▶ Task statement: Go line by line through the data and copy those with the word "menu".

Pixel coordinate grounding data
---+---

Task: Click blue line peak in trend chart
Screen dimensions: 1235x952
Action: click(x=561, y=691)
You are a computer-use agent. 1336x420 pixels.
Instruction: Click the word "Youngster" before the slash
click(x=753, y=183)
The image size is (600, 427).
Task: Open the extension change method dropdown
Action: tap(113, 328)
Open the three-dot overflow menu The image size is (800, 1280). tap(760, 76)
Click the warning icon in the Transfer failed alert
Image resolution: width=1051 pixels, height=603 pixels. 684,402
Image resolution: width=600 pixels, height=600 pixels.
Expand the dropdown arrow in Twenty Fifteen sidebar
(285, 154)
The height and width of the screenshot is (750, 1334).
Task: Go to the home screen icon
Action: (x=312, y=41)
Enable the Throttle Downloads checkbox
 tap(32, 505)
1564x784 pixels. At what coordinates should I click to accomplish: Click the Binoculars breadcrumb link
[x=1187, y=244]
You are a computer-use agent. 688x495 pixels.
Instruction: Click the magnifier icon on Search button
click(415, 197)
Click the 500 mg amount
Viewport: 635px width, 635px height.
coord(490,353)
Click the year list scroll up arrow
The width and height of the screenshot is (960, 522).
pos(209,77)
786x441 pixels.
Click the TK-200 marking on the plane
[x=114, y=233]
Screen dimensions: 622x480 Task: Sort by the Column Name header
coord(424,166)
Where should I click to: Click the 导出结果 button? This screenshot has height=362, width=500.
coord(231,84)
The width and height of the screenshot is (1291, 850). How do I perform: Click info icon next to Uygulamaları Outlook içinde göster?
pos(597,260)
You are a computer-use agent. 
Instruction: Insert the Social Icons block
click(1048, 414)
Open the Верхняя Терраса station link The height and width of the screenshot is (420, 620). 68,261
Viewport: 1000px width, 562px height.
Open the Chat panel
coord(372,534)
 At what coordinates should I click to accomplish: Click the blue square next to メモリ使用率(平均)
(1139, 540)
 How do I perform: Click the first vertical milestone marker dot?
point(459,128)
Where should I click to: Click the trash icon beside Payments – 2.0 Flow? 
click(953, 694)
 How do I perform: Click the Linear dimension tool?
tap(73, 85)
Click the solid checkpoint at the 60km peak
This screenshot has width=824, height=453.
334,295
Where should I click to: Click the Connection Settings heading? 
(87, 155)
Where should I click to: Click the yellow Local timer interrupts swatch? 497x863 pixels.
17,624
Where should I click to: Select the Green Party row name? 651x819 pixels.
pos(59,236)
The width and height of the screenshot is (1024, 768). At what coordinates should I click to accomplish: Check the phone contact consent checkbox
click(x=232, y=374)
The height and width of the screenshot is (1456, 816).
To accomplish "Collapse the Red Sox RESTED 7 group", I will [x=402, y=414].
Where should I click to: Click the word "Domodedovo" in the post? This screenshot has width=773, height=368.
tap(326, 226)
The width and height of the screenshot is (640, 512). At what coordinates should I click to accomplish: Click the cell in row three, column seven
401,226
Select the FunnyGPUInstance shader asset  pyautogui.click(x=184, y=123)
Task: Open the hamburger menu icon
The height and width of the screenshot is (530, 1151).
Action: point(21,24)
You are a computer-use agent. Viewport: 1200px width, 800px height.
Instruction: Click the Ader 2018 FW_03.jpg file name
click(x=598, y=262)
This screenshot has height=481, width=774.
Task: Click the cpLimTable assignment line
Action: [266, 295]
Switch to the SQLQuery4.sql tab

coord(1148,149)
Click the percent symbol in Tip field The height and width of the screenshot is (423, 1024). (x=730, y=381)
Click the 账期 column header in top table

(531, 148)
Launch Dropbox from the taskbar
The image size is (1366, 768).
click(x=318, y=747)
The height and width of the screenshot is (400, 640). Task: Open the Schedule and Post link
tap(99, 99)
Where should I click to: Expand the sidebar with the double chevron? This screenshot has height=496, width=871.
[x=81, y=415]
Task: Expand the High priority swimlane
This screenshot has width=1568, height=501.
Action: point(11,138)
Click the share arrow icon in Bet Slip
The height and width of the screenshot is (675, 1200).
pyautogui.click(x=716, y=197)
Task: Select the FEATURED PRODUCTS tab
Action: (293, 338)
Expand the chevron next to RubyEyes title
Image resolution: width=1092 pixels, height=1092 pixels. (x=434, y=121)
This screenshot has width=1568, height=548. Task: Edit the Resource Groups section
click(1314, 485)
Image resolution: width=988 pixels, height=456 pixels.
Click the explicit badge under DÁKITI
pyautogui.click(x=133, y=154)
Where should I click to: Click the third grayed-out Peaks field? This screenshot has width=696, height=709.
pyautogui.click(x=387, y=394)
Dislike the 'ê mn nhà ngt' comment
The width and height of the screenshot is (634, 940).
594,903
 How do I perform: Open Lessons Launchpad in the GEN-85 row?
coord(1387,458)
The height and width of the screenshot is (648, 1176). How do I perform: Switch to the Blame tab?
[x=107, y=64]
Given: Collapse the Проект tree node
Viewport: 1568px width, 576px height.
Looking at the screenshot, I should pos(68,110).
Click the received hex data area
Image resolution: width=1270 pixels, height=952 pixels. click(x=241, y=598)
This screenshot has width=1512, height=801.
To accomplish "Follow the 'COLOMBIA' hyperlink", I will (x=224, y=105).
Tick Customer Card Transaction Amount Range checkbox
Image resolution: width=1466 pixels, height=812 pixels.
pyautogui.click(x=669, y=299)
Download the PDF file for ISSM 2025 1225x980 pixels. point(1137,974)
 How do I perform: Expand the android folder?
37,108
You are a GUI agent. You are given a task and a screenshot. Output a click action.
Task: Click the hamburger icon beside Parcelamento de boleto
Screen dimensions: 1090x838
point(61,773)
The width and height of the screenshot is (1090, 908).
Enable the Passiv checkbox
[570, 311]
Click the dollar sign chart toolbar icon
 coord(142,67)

---+---

▶ Response for this exercise:
Open the three-dot overflow menu The image size is (800, 1280). tap(760, 76)
Task: Open the hamburger menu icon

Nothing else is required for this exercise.